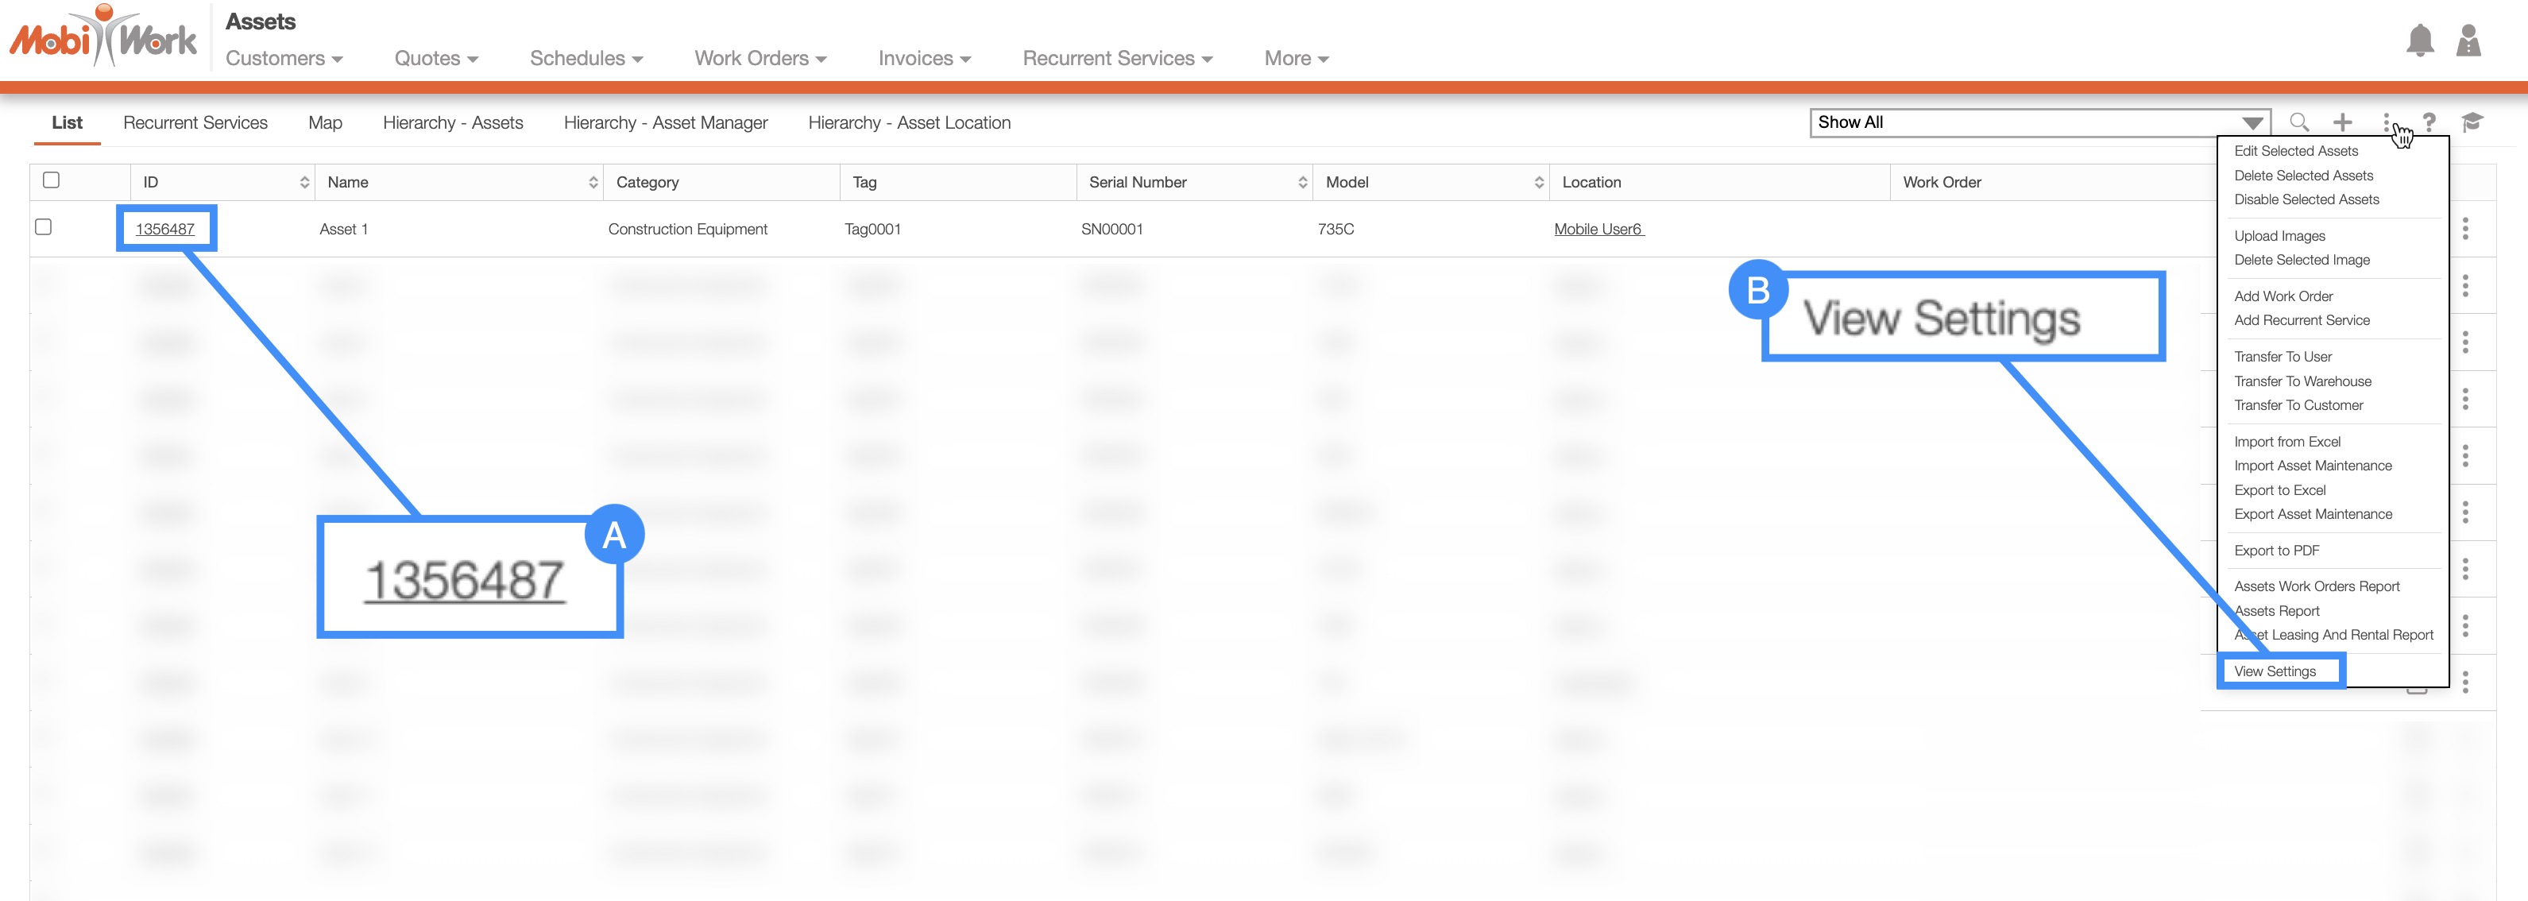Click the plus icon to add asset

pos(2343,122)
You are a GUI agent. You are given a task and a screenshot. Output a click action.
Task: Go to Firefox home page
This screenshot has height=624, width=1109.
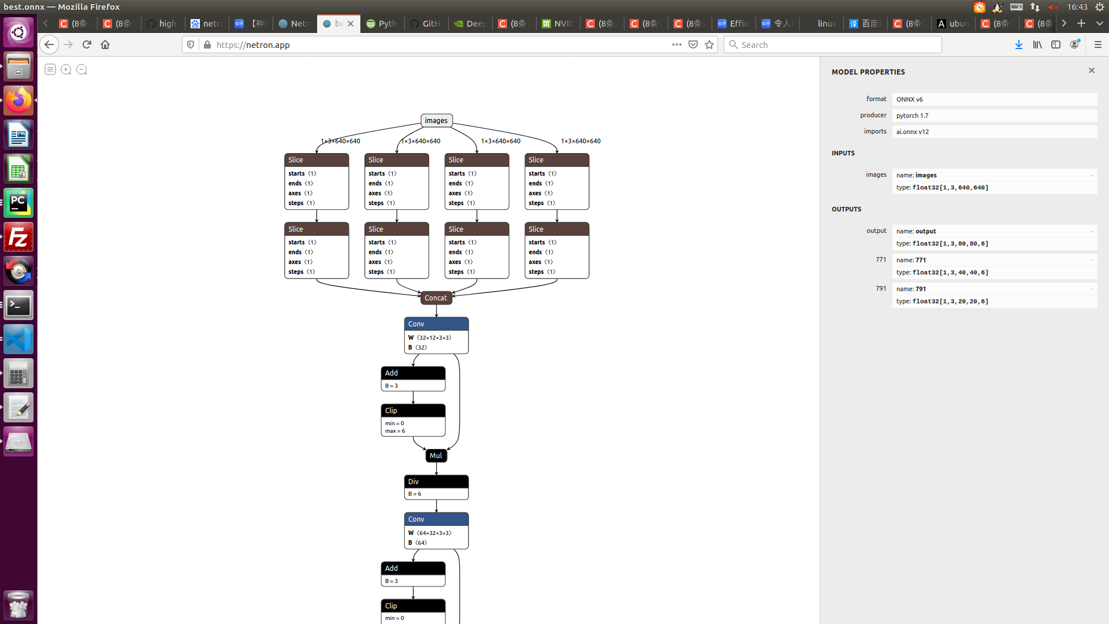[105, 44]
---
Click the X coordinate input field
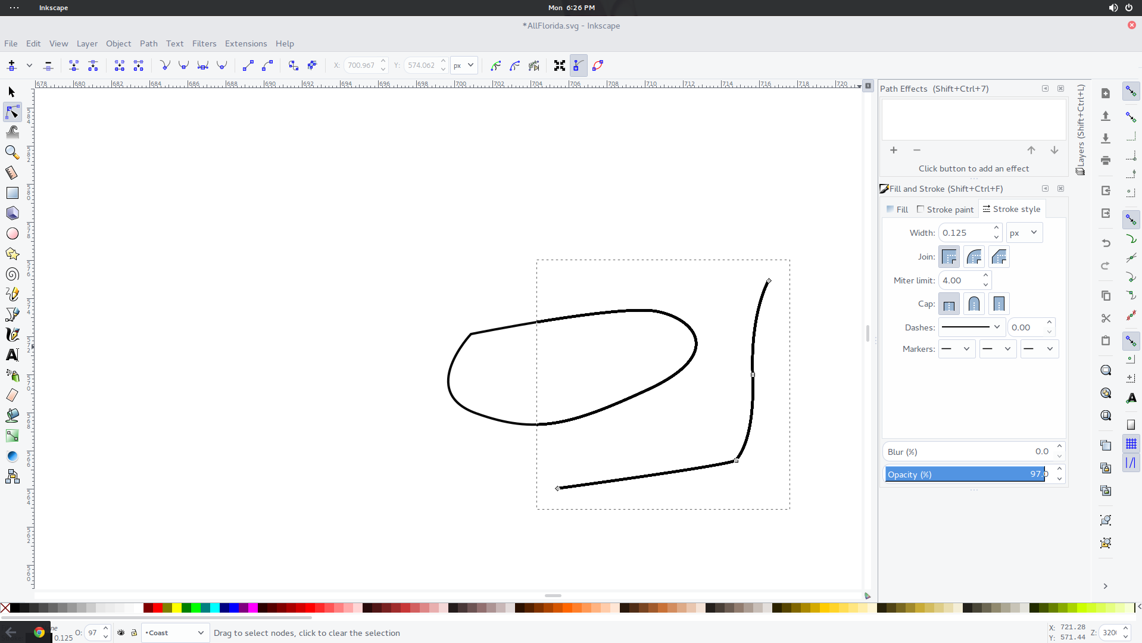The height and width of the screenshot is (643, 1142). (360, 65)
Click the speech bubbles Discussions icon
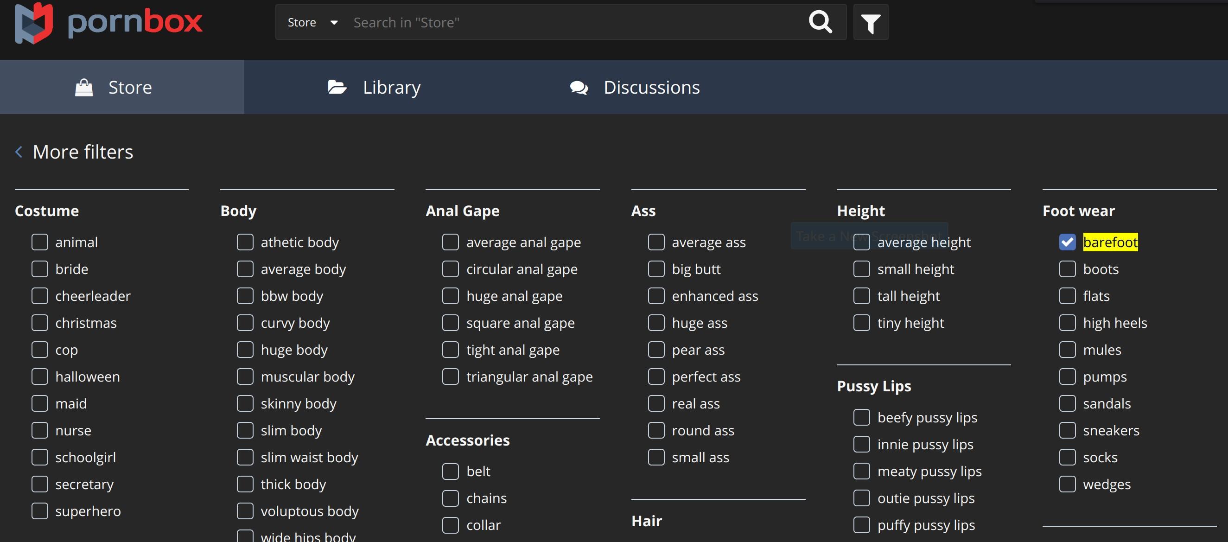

== To do ==
In the listing above, find the line with "Click the X coordinate input field" and the line with "Click the speech bubbles Discussions icon". Transcribe those two and everything between, exactly, leaving out pictures.

== The answer ==
Click the X coordinate input field
The height and width of the screenshot is (643, 1142). (360, 65)
Click the speech bubbles Discussions icon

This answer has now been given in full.